A dystopian love story set in a world where a virus deems physical contact impossible.
Thirty years after a devastating disease has consumed humankind, Jack and the last of humanity live under the ultimate truce: to never touch again. Working as a disposal officer, Jack sees the last terror of the plague – in those who defect, who succumb to touch, disease and a despicable death – all from behind the safety of a pane of glass. But as the memories of his mother’s last loving touch begin to unravel him, Jack sinks deeper into a void between the sterile and the depraved, where desire is forbidden, fear is mandatory and everything depends on which side of the glass you stand behind.
Twenty Forty Three was my graduate film at Swinburne University. I know it’s a zombie movie, but really I’m a romantic – this was a film about love and unfulfilled love. The mistakes we all make. It’s all about coming back to some kind of simple human connection and emotional truth. And I love dystopian narratives – they aren’t constrained by reality so you get dramatic freedom – using unrealistic scenarios to create very real, powerful human narratives. But the very initial seed of an idea came from this fear we are supposed to have of each other. It allows us to disconnect and think of others as less than human – the ‘us’ against ‘them’ that drives so much bullshit in the world – that is something I feel strongly about.

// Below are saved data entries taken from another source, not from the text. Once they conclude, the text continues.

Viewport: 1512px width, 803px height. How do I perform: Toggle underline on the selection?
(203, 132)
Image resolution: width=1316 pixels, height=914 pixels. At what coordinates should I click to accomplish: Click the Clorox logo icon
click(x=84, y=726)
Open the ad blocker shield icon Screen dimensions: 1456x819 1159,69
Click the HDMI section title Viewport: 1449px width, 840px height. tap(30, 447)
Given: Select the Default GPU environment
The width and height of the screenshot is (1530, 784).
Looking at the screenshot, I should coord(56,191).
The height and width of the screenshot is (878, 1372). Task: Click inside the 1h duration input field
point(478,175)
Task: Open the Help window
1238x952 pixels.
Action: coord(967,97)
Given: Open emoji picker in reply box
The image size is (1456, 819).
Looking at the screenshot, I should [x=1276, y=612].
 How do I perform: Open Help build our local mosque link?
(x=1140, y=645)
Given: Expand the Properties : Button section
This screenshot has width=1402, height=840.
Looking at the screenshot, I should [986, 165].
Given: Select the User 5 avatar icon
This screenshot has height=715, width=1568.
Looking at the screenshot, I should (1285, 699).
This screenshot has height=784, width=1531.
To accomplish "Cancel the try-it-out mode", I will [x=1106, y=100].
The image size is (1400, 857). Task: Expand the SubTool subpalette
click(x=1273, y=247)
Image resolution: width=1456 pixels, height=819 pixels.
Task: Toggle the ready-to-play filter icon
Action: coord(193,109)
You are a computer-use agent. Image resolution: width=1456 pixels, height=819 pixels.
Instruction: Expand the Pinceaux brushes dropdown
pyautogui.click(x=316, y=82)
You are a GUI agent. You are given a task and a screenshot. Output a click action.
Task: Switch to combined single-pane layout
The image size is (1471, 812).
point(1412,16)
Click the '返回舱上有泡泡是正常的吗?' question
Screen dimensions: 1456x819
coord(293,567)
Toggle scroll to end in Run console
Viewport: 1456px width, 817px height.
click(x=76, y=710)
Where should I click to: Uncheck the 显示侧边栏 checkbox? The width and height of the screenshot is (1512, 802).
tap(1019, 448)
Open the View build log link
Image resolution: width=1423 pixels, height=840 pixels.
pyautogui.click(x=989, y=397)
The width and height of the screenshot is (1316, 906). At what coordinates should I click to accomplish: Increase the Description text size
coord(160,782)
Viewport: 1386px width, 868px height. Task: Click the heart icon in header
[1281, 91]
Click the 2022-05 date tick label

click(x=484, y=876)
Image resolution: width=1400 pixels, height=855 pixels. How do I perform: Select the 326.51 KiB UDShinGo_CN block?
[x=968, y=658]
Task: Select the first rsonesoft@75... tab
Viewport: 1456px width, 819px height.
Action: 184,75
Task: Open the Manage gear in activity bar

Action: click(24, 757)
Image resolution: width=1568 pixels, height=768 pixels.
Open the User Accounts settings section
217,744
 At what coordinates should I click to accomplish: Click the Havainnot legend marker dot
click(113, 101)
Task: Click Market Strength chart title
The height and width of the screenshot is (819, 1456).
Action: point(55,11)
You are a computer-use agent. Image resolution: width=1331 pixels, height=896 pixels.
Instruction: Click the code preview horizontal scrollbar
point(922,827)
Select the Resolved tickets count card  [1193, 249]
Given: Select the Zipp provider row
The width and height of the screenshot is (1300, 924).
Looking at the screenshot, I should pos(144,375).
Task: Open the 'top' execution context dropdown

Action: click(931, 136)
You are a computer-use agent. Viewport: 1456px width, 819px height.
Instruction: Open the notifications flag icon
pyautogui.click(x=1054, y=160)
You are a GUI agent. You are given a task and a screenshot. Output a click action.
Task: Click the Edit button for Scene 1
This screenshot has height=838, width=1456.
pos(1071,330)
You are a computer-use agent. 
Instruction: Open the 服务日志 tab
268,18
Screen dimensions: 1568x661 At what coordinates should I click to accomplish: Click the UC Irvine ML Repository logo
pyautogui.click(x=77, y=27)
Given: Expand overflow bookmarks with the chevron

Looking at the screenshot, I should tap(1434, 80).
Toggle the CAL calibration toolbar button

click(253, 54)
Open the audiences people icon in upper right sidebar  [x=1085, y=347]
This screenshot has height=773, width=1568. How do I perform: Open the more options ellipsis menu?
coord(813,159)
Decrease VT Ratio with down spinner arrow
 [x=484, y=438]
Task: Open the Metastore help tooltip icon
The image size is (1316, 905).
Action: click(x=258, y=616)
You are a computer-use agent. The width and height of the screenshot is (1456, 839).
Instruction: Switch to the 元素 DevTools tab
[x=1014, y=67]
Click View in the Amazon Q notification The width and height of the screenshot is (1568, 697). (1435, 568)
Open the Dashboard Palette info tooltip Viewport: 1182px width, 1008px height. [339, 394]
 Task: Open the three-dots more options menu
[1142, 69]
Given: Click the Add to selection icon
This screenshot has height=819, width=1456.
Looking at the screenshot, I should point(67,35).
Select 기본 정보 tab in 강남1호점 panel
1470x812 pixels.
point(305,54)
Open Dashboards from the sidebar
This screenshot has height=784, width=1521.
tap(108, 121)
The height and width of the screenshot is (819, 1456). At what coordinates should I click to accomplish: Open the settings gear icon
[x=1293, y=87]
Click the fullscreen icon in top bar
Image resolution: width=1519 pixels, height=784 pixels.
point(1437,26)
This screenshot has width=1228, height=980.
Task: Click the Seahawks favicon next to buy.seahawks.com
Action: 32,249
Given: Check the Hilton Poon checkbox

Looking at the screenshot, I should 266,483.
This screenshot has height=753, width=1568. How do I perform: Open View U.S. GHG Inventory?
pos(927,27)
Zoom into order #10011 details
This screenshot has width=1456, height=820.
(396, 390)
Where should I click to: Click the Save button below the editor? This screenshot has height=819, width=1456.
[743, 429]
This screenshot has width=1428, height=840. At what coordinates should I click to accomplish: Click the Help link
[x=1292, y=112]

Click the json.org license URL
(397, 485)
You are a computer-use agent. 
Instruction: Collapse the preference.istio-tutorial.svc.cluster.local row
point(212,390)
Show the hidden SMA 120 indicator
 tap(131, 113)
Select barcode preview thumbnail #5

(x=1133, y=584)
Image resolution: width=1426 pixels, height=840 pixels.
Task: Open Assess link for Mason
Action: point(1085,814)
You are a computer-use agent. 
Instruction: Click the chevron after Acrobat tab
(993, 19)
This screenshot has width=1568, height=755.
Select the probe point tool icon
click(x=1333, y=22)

Brilliantly directed by Australian filmmaker Eugénie Muggleton, who has previously brought us a more toned down drama ‘Small Hands‘, has turned to an over saturated genre to tell her latest romantic drama. Twenty Forty Three is a Zombie film there is no doubt, but Eugénie has tackled the subject in a way that we’ve never seen before. Unlike most Zombie films that start right along the beginning of the apocalypse, this short takes us further along the ride where civilization has already come accustomed to this new way of life – firing an interesting point of view of human emotions connecting to their needs and desires.